PROVIDED ENTRIES:
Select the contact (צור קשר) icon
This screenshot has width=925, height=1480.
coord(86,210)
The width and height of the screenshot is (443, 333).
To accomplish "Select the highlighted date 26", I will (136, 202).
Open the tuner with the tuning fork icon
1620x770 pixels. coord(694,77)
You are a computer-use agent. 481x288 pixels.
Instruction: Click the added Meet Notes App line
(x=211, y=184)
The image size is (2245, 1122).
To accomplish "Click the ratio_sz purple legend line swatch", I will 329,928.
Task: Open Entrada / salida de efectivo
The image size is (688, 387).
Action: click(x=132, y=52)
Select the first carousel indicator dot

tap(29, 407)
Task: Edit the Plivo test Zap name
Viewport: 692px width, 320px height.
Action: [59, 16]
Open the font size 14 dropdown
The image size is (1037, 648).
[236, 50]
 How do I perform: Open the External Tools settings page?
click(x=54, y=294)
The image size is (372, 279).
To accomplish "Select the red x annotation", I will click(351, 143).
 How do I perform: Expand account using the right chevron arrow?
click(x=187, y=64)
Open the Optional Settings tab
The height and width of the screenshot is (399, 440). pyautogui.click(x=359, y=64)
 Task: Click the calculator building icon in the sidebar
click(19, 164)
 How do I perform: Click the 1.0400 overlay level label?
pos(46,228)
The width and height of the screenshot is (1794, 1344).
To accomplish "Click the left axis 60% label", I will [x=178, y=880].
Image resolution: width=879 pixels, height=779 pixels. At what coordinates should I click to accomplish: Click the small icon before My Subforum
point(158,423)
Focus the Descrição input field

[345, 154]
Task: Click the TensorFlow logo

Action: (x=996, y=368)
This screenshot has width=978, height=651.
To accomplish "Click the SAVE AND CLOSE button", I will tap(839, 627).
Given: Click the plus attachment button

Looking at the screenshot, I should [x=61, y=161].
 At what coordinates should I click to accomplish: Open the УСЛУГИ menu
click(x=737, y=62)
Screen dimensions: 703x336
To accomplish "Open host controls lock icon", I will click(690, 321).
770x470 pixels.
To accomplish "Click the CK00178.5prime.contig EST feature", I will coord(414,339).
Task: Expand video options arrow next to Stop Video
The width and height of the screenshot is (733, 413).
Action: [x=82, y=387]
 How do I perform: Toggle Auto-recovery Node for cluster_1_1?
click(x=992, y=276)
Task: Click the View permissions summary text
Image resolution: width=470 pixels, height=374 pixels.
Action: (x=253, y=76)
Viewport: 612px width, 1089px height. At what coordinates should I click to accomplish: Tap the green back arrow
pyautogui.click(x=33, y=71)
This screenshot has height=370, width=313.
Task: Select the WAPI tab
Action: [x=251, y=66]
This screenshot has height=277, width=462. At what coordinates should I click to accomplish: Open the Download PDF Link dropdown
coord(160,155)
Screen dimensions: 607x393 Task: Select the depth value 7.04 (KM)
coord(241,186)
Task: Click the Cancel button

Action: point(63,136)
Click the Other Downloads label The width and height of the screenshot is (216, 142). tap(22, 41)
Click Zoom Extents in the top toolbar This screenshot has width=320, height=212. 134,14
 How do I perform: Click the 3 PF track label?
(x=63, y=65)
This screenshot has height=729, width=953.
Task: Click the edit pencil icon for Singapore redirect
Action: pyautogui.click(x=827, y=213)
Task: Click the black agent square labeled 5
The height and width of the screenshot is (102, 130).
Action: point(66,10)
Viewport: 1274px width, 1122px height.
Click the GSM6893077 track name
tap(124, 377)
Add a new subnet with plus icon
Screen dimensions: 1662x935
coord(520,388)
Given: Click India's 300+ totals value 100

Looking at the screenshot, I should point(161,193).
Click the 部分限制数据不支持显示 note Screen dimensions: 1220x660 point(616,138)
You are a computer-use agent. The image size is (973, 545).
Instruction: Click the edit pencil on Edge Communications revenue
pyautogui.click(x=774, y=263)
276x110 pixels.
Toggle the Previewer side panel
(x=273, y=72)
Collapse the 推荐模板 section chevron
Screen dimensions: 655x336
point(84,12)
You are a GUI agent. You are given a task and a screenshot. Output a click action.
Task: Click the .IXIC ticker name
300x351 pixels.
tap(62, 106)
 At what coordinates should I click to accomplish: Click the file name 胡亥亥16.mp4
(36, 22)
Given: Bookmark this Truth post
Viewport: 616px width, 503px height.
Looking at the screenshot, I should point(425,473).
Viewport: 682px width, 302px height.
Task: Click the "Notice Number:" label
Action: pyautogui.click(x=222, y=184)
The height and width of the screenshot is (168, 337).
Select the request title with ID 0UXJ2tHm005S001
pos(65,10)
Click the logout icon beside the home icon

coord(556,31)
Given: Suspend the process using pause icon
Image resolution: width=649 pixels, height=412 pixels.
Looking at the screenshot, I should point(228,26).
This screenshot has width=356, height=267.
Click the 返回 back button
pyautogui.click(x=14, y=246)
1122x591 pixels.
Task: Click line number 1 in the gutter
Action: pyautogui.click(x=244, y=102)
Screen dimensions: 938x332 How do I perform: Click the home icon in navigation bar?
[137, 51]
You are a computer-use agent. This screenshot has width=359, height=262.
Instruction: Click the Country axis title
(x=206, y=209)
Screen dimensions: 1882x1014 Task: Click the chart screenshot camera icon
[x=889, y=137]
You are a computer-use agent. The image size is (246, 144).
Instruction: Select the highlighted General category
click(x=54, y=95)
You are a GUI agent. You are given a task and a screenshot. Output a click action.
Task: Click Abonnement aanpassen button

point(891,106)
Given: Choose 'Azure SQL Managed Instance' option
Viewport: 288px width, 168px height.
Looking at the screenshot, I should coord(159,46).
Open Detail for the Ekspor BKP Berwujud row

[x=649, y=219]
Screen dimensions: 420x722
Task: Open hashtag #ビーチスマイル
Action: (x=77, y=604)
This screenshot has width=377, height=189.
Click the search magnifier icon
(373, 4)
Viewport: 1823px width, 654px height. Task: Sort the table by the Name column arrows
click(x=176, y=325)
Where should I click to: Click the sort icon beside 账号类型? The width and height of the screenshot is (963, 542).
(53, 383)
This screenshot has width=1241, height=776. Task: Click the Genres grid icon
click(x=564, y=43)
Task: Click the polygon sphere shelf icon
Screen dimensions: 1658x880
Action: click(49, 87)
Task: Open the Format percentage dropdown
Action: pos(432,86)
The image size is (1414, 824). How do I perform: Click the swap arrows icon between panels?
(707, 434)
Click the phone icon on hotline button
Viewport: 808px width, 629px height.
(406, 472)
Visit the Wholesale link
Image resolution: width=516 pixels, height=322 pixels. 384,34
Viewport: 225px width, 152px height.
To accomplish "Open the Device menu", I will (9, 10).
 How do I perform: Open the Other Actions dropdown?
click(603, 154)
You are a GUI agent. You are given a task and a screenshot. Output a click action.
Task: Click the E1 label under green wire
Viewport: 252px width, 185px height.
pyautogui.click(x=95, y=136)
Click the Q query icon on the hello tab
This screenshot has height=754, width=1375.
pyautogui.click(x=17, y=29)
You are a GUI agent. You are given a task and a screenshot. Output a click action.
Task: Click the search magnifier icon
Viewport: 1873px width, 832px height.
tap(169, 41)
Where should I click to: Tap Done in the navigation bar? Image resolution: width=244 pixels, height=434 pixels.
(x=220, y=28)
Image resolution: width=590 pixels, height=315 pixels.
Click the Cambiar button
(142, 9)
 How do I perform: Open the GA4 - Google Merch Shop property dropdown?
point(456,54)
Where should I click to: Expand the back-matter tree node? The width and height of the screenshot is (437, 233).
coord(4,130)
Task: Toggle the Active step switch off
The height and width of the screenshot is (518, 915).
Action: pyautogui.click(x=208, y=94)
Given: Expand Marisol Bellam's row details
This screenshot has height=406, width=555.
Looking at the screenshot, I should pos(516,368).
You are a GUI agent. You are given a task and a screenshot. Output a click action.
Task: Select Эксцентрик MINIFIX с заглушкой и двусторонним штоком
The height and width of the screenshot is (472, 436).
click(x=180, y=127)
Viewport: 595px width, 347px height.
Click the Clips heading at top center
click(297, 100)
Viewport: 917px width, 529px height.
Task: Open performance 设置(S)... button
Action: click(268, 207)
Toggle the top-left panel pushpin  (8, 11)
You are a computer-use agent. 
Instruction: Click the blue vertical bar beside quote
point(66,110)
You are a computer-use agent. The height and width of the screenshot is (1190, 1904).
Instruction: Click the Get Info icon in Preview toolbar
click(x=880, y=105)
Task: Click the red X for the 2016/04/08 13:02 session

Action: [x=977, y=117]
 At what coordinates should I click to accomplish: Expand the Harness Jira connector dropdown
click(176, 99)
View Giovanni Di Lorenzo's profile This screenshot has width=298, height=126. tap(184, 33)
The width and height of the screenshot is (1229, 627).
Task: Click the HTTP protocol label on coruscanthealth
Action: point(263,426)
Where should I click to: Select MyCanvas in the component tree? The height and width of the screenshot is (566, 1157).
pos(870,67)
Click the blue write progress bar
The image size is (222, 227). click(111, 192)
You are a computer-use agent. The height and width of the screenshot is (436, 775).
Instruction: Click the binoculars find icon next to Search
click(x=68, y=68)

DIRECTIVE:
Can you reproduce the records above, character for character, from the line with "Click the 部分限制数据不支持显示" up to and including the line with "pyautogui.click(x=774, y=263)"?

RESULT OF THIS TASK:
Click the 部分限制数据不支持显示 note Screen dimensions: 1220x660 point(616,138)
You are a computer-use agent. The image size is (973, 545).
Instruction: Click the edit pencil on Edge Communications revenue
pyautogui.click(x=774, y=263)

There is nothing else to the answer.